From: Natasha Rooney <nrooney@gsma.com>
Date: Fri, 2 Jan 2015 01:28:54 +0000
To: Tim Bray <tbray@textuality.com>, James M Snell <jasnell@gmail.com>
CC: Willy Tarreau <w@1wt.eu>, Niels ten Oever <lists@digitaldissidents.org>, Mark Nottingham <mnot@mnot.net>, Yoav Nir <ynir.ietf@gmail.com>, Eliot Lear <lear@cisco.com>, Greg Wilkins <gregw@intalio.com>, HTTP Working Group <ietf-http-wg@w3.org>, Nicolas Mailhot <nicolas.mailhot@laposte.net>
Message-ID: <D0CC21E7.4E4E7%nrooney@gsma.com>
FWIW I can get some idea on how some mobile operators may feel about this within the next few weeks – might provide some good support for this, maybe not. I like the idea though – allowing users to understand why content has not been displayed to them should give them the understanding as to who to complain to or how to change that particular policy if necessary. I’ll get back to the list with any findings.

Natasha Rooney | Web Technologist | GSMA | nrooney@gsma.com<mailto:nrooney@gsma.com> | +44 (0) 7730 219 765 | @thisNatasha | Skype: nrooney@gsm.org<mailto:nrooney@gsm.org>
Tokyo, Japan


From: Tim Bray <tbray@textuality.com<mailto:tbray@textuality.com>>
Date: Friday, January 2, 2015 at 6:41
To: James M Snell <jasnell@gmail.com<mailto:jasnell@gmail.com>>
Cc: Willy Tarreau <w@1wt.eu<mailto:w@1wt.eu>>, Niels ten Oever <lists@digitaldissidents.org<mailto:lists@digitaldissidents.org>>, Mark Nottingham <mnot@mnot.net<mailto:mnot@mnot.net>>, Yoav Nir <ynir.ietf@gmail.com<mailto:ynir.ietf@gmail.com>>, Eliot Lear <lear@cisco.com<mailto:lear@cisco.com>>, Greg Wilkins <gregw@intalio.com<mailto:gregw@intalio.com>>, IETF HTTP WG <ietf-http-wg@w3.org<mailto:ietf-http-wg@w3.org>>, Nicolas Mailhot <nicolas.mailhot@laposte.net<mailto:nicolas.mailhot@laposte.net>>
Subject: Re: Reviving discussion on error code 451
Resent-From: IETF HTTP WG <ietf-http-wg@w3.org<mailto:ietf-http-wg@w3.org>>
Resent-Date: Friday, January 2, 2015 at 6:42

There are a variety of arguments why 403 is a bad choice.
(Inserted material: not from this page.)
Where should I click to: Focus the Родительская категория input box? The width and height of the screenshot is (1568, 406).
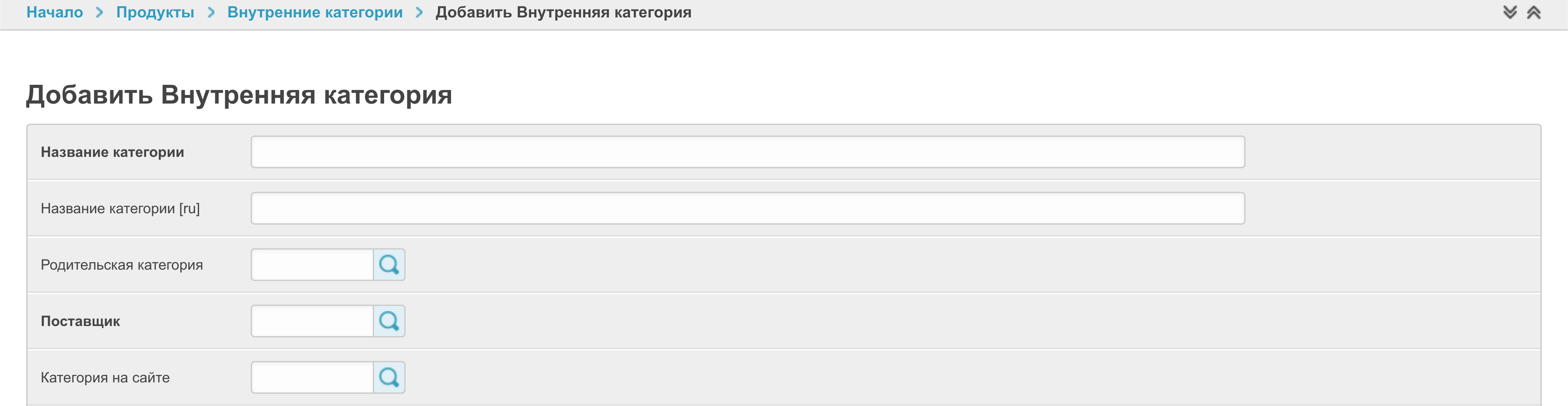[312, 265]
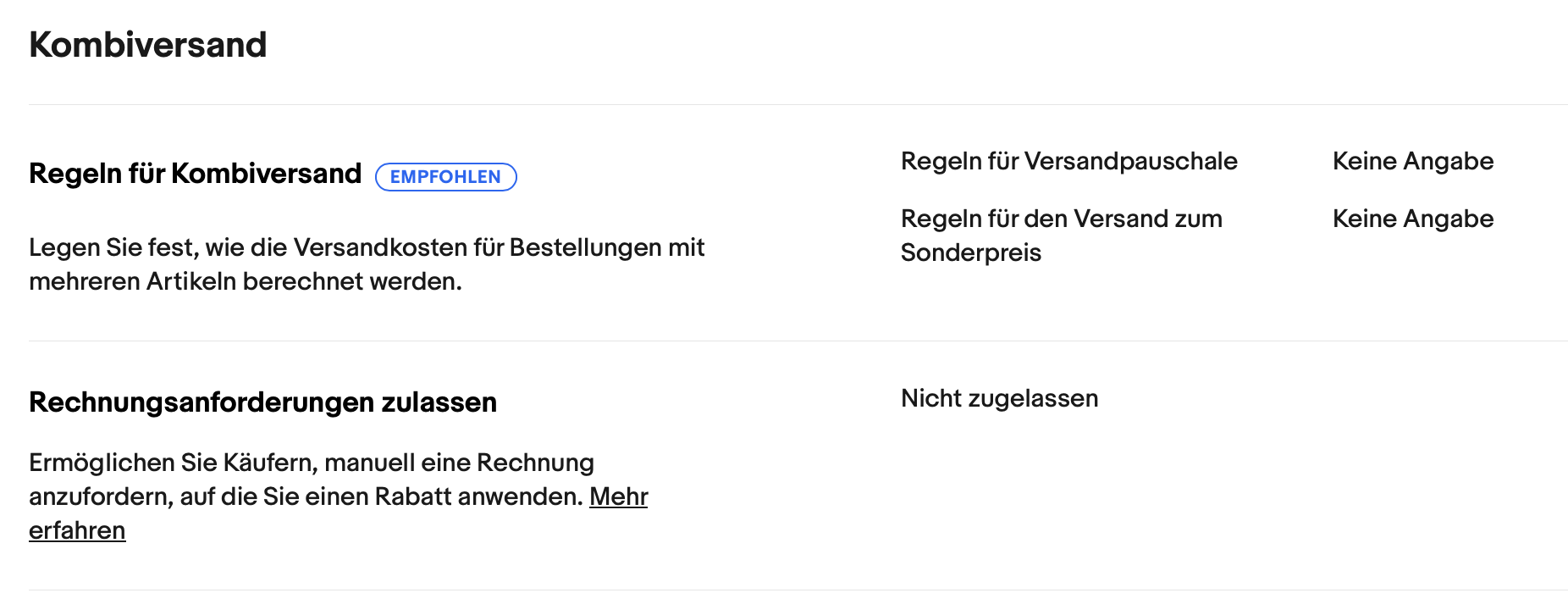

To start with, the RFC [https://tools.ietf.org/html/rfc7231#section-6.5.3] says 403 “indicates that the server understood the request but refuses to authorize it.” In fact, if an ISP is under legal pressure, it’s quite likely the server never got the request, so 403 is just wrong.  There’s another less-formal issue in that 403 is regarded by many practitioners as “what happens when you respond to a 401 but the server doesn’t like the response”.

Another argument is the one I mentioned earlier, in that service providers who’ve received a legal demand may wish to refuse service without officially agreeing that the demand is in fact legally justified.  451 addresses that clearly and the word “FORBIDDEN” is unattractive in that context.

But anyhow, I’m with mnot on this one.  If there are service providers who say they would like to have a status code to signal a situation that they say is real and significant to them, and there’s little ambiguity about when to use it (”I received a legal demand”), then I think the WG needs to find a really good reason to say “no”.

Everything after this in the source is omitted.